*** Data for review Section Begins ***
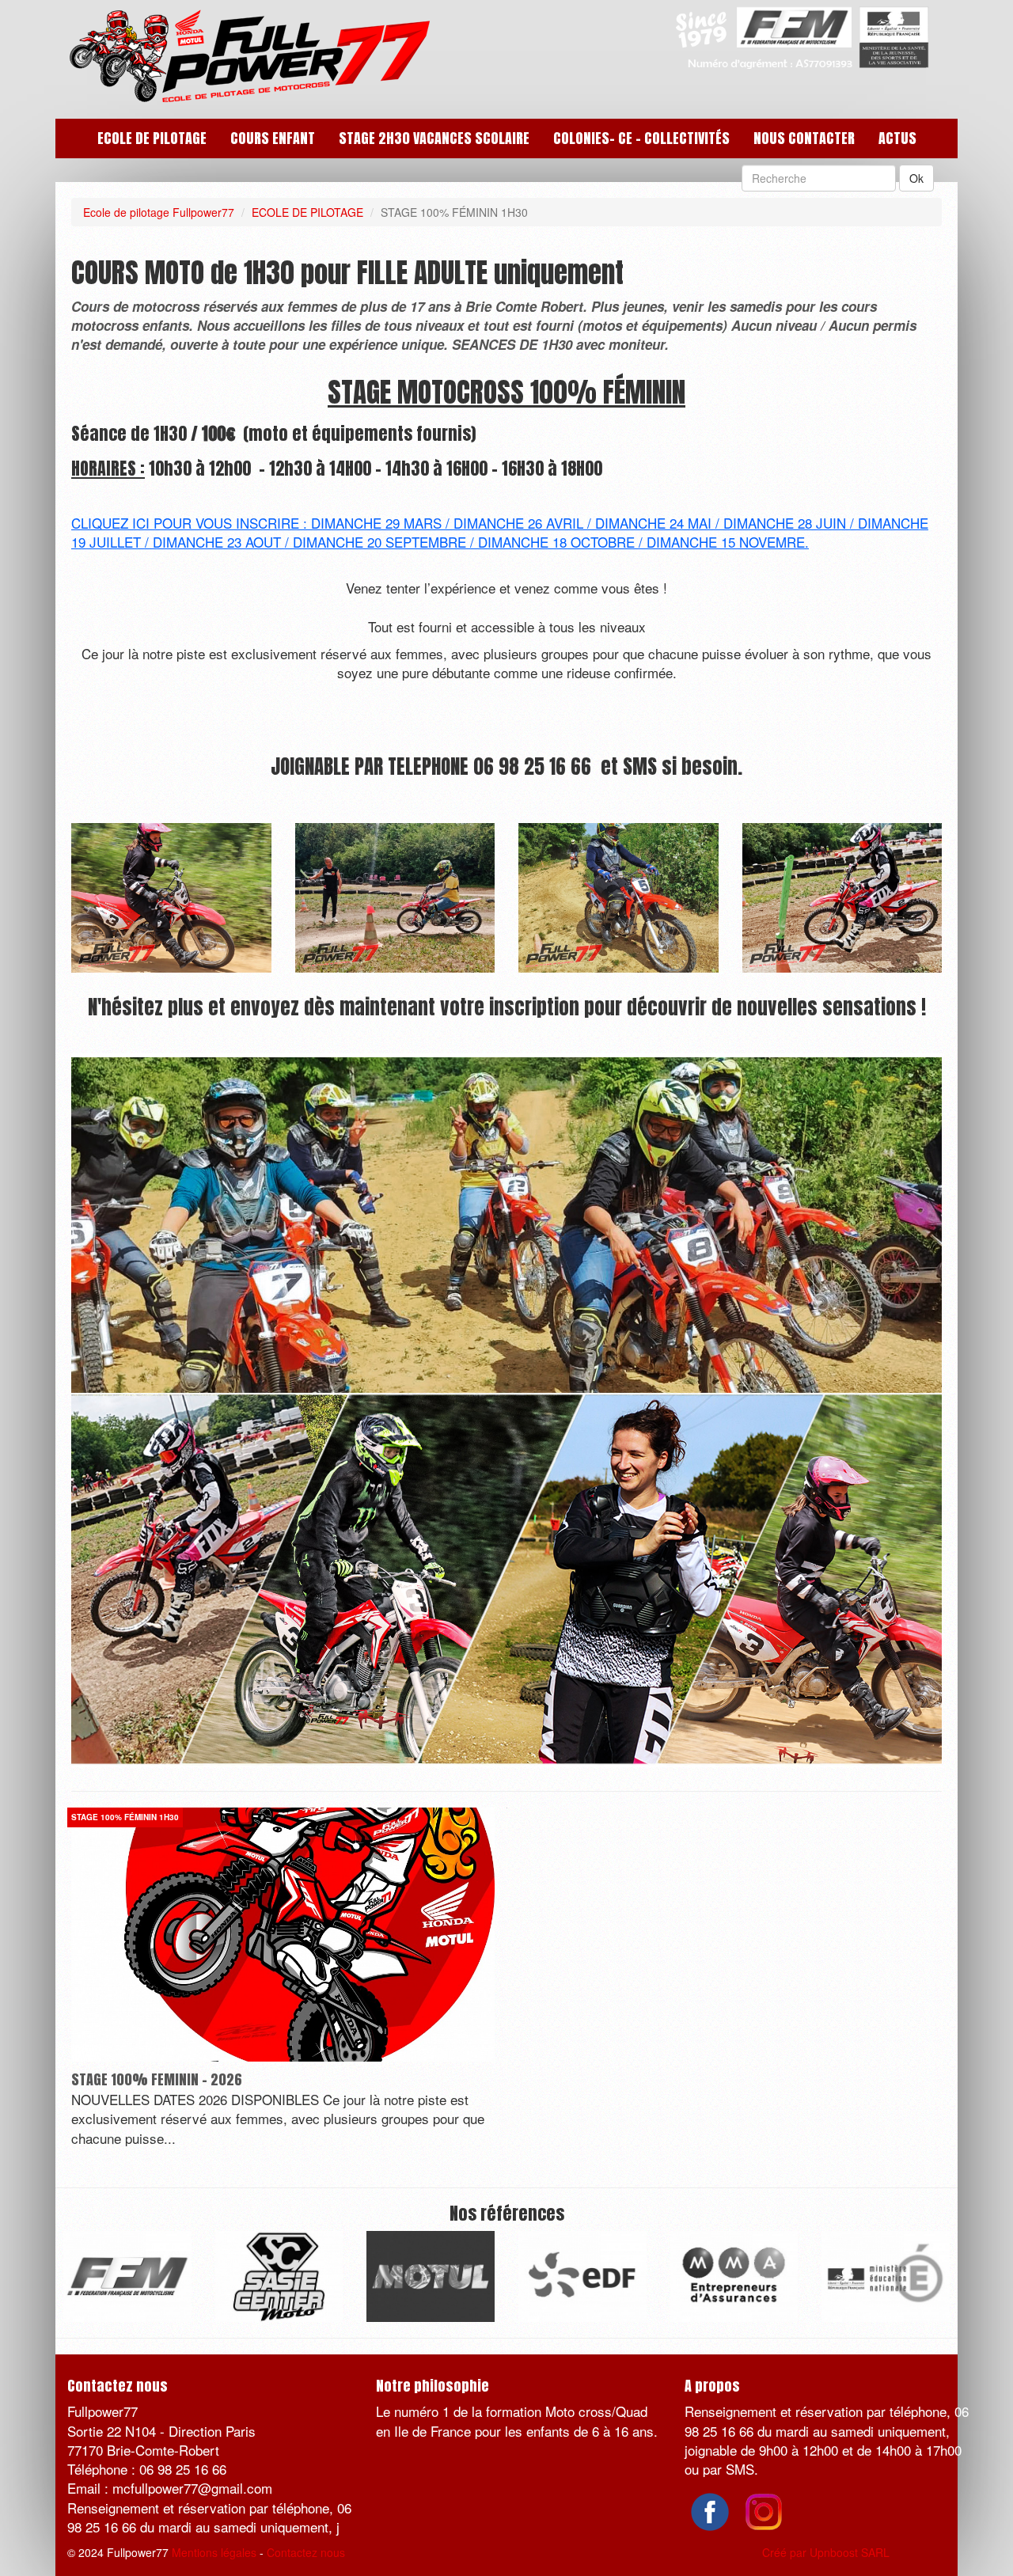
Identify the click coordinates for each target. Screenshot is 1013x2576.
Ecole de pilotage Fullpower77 (158, 212)
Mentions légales (214, 2552)
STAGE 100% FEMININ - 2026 (156, 2080)
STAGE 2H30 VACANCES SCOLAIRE (434, 138)
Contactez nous (306, 2552)
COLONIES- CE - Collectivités (641, 138)
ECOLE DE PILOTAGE (152, 138)
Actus (897, 138)
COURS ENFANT (272, 138)
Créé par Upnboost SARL (826, 2552)
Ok (916, 178)
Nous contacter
*** Data for review Section Ends ***
Every line of the records above should be reproduced exactly, with no pictures included.

Identify the click coordinates for each target. Screenshot is 1013x2576.
Ecole de pilotage Fullpower77 (158, 212)
Mentions légales (214, 2552)
STAGE 100% FEMININ - 2026 (156, 2080)
STAGE 2H30 VACANCES SCOLAIRE (434, 138)
Contactez nous (306, 2552)
COLONIES- CE - Collectivités (641, 138)
ECOLE DE PILOTAGE (152, 138)
Actus (897, 138)
COURS ENFANT (272, 138)
Créé par Upnboost SARL (826, 2552)
Ok (916, 178)
Nous contacter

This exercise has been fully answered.